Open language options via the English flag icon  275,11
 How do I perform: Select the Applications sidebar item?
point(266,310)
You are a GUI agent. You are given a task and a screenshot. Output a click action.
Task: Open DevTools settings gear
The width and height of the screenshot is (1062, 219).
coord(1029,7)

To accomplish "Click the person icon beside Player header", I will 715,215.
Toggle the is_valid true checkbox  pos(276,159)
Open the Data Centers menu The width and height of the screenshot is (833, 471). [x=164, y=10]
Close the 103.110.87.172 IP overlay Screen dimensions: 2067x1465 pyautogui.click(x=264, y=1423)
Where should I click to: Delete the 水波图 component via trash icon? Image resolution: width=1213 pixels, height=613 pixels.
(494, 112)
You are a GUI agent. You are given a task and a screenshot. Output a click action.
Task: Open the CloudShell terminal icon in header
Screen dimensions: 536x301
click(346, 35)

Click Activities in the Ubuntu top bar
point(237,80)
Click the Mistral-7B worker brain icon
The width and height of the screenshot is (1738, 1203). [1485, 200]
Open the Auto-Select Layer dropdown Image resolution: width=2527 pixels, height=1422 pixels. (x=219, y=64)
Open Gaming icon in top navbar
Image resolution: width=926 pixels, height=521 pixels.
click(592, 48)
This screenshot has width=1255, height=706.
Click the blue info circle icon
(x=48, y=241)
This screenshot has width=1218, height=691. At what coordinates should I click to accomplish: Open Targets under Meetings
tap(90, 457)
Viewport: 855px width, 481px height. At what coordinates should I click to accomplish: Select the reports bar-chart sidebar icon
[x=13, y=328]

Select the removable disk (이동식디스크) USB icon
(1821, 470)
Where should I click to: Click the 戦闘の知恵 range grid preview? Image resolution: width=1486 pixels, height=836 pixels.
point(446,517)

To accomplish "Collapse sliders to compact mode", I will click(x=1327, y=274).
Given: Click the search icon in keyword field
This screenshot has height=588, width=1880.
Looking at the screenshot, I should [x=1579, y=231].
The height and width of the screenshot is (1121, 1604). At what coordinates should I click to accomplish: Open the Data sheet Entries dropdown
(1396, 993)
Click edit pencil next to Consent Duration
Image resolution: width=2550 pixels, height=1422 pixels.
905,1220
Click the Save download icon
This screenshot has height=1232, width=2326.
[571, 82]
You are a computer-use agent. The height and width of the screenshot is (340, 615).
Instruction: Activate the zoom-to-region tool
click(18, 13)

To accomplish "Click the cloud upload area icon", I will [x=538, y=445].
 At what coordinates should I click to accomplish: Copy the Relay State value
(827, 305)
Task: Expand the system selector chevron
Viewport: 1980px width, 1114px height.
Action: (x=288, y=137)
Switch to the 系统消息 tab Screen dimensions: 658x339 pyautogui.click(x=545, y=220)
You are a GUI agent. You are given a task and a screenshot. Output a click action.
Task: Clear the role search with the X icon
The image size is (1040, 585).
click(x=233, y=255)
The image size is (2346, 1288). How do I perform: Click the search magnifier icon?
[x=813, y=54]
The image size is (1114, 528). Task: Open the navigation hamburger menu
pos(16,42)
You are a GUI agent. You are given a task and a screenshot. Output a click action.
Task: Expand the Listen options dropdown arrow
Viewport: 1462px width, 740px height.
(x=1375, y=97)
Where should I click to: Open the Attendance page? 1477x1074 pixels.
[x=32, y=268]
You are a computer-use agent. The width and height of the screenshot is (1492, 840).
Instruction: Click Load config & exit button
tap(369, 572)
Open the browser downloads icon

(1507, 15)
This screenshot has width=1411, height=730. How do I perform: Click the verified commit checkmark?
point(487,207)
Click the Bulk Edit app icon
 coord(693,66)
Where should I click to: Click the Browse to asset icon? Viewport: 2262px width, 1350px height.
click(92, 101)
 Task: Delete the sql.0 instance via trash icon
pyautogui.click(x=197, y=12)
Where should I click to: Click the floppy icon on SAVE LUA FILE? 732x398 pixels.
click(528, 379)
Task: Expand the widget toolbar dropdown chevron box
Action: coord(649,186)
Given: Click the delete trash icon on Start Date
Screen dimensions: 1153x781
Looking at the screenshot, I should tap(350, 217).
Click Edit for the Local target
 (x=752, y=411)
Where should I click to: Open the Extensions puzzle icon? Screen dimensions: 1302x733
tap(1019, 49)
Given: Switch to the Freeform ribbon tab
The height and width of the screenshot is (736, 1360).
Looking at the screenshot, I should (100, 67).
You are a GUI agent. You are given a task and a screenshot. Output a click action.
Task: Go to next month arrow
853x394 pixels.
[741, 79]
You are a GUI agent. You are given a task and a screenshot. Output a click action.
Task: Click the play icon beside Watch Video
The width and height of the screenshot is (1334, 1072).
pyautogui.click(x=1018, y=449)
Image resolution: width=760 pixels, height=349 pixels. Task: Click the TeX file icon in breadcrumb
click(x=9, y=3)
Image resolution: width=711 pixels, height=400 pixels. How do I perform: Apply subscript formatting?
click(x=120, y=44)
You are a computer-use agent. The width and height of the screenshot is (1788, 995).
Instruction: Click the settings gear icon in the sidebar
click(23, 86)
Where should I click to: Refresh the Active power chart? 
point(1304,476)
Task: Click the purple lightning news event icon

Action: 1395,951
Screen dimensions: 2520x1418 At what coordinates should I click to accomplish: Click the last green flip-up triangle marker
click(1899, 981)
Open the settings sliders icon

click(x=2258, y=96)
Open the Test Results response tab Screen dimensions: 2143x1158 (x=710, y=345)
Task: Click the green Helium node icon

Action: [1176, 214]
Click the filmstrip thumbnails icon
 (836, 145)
_ _ _
# Exercise:
Report all lines above with "options".

# Exercise output:
Open language options via the English flag icon  275,11
Task: Expand the Listen options dropdown arrow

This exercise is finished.